Various species of animals tend to live and operate in groups. With the help of conspecifics, they can more easily defend themselves against predators, explore new environments, and even find mates.
Now, a new investigation reveals that fish that swim in schools are capable of conserving more energy than those swimming alone.
Because water offers resistance to movement 50 times greater than air, aquatic animals must spend more energy to move from one side to the other. In addition, it is estimated that, on average, there is five times less oxygen in a kilogram of water than in the same amount of air, so fish have evolved to optimize how they produce and spend energy in the environments where they live.
Two scientists from Harvard University, in the United States of America, through laboratory experiments with groups of fish of the species Devario aequipinnatus, and the application of principles of biomechanics, realized that there was a much lower energy expenditure per tailbeat, about 56% less compared with solitary fish.
Photo: Yangfan Zhang
“What we found is that the total cost for the group to move as a whole is much lower per biomass than that of the individual,” explains, in a statement, Yangfan Zhang, the first author of the article published in the journal ‘eLife’.
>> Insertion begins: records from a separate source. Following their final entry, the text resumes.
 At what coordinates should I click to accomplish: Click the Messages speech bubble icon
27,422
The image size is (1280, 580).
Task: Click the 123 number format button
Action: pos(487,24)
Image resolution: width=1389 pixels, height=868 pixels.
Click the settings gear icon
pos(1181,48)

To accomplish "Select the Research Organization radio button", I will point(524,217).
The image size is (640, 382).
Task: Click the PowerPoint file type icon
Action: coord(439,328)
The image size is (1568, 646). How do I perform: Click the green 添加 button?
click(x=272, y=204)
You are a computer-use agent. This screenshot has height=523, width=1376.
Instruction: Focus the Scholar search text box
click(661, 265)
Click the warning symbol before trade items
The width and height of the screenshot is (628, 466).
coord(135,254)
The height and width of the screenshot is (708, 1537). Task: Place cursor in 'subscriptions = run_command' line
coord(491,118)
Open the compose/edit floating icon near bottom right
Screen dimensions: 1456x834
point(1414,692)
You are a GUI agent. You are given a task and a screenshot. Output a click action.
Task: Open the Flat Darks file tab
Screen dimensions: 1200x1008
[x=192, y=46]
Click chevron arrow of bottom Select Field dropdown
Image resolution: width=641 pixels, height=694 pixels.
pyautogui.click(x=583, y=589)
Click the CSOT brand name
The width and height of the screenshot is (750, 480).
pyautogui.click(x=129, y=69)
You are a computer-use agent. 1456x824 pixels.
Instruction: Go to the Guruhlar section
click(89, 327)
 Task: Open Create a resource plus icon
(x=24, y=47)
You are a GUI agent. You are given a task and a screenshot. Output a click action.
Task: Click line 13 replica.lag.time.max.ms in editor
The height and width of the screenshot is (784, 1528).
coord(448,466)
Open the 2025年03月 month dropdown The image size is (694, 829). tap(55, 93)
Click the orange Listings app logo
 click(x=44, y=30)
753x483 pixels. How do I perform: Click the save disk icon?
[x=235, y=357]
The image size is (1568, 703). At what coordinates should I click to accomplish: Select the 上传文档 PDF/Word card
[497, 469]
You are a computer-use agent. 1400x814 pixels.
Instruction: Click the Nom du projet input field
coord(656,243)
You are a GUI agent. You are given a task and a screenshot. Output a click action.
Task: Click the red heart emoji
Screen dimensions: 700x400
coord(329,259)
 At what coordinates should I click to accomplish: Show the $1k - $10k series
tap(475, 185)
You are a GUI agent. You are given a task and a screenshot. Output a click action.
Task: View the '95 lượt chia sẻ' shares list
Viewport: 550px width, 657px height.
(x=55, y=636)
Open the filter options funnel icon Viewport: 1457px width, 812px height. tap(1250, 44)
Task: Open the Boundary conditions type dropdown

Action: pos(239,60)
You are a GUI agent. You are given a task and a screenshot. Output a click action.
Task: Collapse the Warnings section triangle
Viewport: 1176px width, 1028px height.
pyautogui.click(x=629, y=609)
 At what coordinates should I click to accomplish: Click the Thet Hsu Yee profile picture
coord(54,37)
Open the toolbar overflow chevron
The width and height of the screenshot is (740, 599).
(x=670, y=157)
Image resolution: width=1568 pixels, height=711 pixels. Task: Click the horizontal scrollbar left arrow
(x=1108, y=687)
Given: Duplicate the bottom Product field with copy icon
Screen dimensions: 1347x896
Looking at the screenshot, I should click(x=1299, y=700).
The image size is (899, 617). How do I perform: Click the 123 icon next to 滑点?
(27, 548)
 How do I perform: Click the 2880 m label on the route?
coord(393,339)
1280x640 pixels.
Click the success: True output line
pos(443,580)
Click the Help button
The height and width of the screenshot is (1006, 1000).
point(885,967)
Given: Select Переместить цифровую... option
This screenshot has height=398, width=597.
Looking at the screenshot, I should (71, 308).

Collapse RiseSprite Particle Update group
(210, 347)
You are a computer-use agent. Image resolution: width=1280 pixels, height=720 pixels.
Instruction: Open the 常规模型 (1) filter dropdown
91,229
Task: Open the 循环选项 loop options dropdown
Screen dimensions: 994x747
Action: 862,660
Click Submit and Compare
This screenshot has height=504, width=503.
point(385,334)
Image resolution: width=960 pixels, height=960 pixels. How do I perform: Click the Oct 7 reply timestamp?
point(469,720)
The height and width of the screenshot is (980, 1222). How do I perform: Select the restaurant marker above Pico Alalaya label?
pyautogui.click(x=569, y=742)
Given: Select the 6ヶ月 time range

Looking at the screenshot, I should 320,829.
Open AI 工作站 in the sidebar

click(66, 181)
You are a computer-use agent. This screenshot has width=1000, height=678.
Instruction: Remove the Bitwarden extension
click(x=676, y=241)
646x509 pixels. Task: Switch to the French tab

Additionally, they also observed that the lower energy expenditure of the group occurred when the speed did not exceed nor fall below one body length per second. In other words, if the school travelled in one second more or less than the body length of the individuals, it would spend more energy.
“When we look at studies that monitor wild animals, we see that many animals migrate at a speed close to one body length per second,” notes Zhang.
Swimming faster than this costs more energy, and slower as well due to the resistance caused by the water.
The researchers suggest that, by saving energy, schooling fish may have more chances to escape predators, and argue that these energy savings and their benefits “may lie at the base of the prevalence among fish of coordinated group locomotion.”